Now, causal diagrams can help avoid some errors, like including control variables that are related to the question of interest but shouldn’t actually be controlled for. But the idea that they force researchers to avoid sloppy work seems way off base to me! If you want to be sloppy with a causal diagram you absolutely can - just draw a sloppy diagram! Want to conveniently assume two things are unrelated? Just don’t draw a line between them on your diagram, or leave a variable off entirely. Want to assume an instrument is valid? Just draw it as valid. Only draw your diagram with back doors that you are capable of resolving, and conveniently leave the rest off. As a formal set of rules, causal diagrams disallow all this stuff. But as a policy it doesn’t have a great way of discouraging it, at least not any more than non-diagram policy does.

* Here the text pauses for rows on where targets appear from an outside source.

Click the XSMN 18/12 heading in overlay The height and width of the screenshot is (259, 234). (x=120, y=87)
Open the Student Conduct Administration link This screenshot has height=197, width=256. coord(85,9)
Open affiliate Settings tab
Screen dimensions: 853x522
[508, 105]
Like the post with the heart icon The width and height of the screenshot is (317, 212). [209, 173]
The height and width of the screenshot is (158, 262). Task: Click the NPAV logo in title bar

Sure, perhaps having to draw a diagram might draw attention to the iffy assumption you’ve made, but in my experience we’re already decent as readers at picking up those sorts of issues. We might also wonder whether drawing an authoritative-looking graph might make it easier to ignore that these assumptions are iffy! To assume this sloppiness can’t carry over again compares current-covariate-selection-in-practice against causal-diagrams-in-theory. That’s not how policy works!
Ideal Policy and Barriers
Statistical methods are many things. Two of those things are: (a) a subset (or cousin) of mathematics that explains the proper way to use observation to infer things about the real world, and (b) a set of practices that people actually use to infer things about the real world from data. Most of our actual inference comes from people doing (b), not (a). (a) may not be possible to do on a grand scale.
So the question is, what is the optimal way to structure (b) so as to get us the best inferences about the real world? What is the optimal policy as economists like to put it? It would be the set of statistical practices that best encourages existing researchers to choose accurate inferences from their work. A logically-accurate set of statistical practices doesn’t mean anything if people don’t use it properly, and a flawed or even gamable set of practices might lead to better outcomes than any realistic alternative.

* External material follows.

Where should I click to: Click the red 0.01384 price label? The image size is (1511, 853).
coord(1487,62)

I can’t claim to actually know what the optimal policy is for any of these cases, but I think this is a clearer way of thinking about the statistical rules and methods we follow than asking what is actually the correct thing to do. Sorry to be an annoying economist about it (I just can’t help it!) but choices are made under constraints. If we want actual statistical practice to improve, then advice we give (and the standards and policies we try to influence, if we can) must respect those constraints.

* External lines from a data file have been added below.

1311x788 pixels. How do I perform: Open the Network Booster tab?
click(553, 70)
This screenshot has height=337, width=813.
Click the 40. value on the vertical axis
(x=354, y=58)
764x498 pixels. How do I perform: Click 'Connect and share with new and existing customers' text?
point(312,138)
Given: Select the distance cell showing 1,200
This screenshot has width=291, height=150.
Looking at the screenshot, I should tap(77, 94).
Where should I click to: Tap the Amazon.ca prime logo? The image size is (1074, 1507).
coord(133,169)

As a tangent, I may stand alone in really liking significance stars, on principle. I think the p-value by itself is actually pretty informative, as long as the null hypothesis is meaningful. It tells you how likely the data is, if the null is true! Picking a cutoff for this value doesn’t really make sense. Lower is “better”, higher is “worse”, regardless of a specific cutoff. But having three or four cutoffs, which significance stars allow you to do, gets you a bit closer to just thinking directly about the p-value, rather than a single cutoff. I know it’s not accurate but I think the whole “marginally significant / more significant / less significant” thing makes more sense and leads to better inference than asking whether the p-value clears a single .05 hurdle or not as a binary thing. Would looking directly at the p-value and skipping cutoffs entirely be even better? Yes! But is that an option? I dunno, it seems like it isn’t!
If it didn’t then we wouldn’t have publication bias in the first place! Publishing noisy estimates wouldn’t be an issue for the literature as a whole if we published all the noisy estimates (at least not as long as there was a meta-analysis waiting at the end so we didn’t just read one noisy estimate and then conclude victory and stop reading).